Born in North Vancouver, British Columbia, he spent his formative years on a farm on Vancouver Island, and was educated at the University of Victoria and Langara College. Montgomery began his career at the Lillooet Bridge River News the The Vancouver Sun. He lived in Hong Kong from 1996 to 1998, where he wrote stories for the Hong Kong Shipping Gazette and HK Magazine.
Montgomery's writing about environment, adventure, cultural convergence and myth has appeared in magazines and newspapers in Canada, the United States and Hong Kong, including Outside Magazine, Explore Magazine, Canadian Geographic, enRoute, The National Post, The Globe and Mail, The Walrus, and The South China Morning Post. His magazine writing has won four Western Canada Magazine Awards, a 2004 silver National Magazine award and the 2003 American Society of Travel Writer’s Lowell Thomas Silver Award for best North American travel story.

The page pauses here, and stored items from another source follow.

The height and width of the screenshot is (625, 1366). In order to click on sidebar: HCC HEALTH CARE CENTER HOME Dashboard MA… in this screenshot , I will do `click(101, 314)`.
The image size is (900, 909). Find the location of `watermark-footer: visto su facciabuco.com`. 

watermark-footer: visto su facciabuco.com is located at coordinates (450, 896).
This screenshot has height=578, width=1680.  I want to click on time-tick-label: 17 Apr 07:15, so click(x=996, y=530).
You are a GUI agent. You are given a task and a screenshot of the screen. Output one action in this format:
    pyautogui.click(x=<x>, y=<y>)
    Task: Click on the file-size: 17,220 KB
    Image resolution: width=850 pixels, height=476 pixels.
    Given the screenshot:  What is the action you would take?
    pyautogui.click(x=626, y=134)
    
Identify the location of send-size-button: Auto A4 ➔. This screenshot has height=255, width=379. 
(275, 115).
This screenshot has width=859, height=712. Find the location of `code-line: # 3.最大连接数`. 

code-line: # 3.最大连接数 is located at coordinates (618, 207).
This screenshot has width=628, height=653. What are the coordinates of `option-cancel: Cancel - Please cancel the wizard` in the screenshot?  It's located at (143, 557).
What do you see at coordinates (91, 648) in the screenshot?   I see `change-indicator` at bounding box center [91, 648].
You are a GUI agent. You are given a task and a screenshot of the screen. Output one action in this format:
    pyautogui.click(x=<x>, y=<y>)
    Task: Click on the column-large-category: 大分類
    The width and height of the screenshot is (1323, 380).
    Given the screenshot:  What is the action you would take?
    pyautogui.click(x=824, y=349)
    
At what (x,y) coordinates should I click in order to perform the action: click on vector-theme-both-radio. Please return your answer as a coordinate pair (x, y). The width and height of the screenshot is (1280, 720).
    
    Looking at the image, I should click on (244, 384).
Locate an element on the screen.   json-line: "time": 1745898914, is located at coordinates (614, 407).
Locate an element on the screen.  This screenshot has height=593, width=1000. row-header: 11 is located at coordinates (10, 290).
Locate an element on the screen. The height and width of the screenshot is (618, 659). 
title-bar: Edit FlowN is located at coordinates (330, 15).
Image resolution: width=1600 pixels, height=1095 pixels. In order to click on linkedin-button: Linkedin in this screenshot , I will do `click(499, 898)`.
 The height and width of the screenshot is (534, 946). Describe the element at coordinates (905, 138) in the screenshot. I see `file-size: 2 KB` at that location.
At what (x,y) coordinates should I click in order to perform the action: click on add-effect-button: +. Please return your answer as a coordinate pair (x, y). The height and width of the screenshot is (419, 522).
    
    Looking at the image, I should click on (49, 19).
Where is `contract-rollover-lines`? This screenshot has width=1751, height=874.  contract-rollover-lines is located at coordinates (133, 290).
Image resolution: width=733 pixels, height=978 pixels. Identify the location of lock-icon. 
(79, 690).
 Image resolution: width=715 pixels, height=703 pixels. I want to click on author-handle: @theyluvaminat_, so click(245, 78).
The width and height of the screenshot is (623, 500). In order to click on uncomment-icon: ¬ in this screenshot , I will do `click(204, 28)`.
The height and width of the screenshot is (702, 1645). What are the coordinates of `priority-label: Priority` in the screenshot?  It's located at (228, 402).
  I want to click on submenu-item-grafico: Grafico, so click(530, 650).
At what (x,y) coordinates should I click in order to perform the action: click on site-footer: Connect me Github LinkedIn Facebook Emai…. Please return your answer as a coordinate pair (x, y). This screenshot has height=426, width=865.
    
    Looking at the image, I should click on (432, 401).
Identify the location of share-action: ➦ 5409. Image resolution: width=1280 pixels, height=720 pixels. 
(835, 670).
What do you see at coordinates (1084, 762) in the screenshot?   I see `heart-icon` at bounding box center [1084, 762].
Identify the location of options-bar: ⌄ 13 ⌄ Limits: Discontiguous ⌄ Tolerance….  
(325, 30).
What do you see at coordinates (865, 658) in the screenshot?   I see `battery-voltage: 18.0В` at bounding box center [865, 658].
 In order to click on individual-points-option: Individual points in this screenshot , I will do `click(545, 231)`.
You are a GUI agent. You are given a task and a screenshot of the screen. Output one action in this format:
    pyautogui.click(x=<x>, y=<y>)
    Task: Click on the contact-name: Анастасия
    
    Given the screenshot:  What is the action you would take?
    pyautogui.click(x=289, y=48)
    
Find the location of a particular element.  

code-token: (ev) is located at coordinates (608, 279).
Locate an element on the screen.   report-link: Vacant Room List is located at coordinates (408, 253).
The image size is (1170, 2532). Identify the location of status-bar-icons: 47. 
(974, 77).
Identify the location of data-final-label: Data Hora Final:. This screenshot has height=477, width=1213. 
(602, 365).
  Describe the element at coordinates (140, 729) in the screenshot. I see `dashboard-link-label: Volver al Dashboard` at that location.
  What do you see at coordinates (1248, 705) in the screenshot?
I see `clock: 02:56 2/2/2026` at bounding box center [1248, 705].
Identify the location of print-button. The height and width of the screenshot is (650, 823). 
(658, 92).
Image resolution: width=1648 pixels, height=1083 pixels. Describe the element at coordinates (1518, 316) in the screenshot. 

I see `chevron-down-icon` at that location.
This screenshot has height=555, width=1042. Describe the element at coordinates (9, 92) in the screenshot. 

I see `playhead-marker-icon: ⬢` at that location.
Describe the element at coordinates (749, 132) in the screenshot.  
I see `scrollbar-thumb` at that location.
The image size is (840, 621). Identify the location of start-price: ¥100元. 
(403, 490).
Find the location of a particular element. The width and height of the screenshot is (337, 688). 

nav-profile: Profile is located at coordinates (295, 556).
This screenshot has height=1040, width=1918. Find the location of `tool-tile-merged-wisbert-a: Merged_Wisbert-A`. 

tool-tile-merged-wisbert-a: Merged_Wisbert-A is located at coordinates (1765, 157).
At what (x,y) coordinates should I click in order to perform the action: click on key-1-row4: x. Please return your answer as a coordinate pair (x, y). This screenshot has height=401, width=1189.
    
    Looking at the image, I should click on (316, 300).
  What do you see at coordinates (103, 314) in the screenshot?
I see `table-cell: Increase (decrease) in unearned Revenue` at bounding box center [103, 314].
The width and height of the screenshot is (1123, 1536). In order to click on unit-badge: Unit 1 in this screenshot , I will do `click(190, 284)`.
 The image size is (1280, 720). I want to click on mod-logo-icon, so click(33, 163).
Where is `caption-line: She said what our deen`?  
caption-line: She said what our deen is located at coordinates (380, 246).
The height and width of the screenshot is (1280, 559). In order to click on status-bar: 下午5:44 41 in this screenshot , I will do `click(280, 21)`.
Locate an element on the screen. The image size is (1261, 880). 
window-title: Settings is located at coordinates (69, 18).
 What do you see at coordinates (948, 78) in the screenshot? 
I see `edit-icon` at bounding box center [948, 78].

His first book, published in Canada as The Last Heathen (2004), is a narrative description of Montgomery's search for the legacy of Victorian missionaries in the South Pacific archipelago of Melanesia. It includes encounters with cargo cults, pagan ancestor-worshippers and militants in Vanuatu and the Solomon Islands. The book won the Charles Taylor Prize for Literary Non-Fiction in 2005. Prize jurors called it “an irresistible adventure in discovery, a journey into rough terrain and a revelation of the power of ancestral stories across cultural divides." The book has also won the Hubert Evans Non-Fiction Prize and was short-listed for two Writers’ Trust awards.
Montgomery is a member of the [FCC], a collective of Vancouver-based literary journalists who use stories about the world to shed light on contemporary issues. He has been influenced by the music of Manu Chao and the writings of Malcolm Lowry, Laurens van der Post, Bruce Chatwin, Cervantes, and Paul William Roberts.
He is based in Vancouver and Mexico City.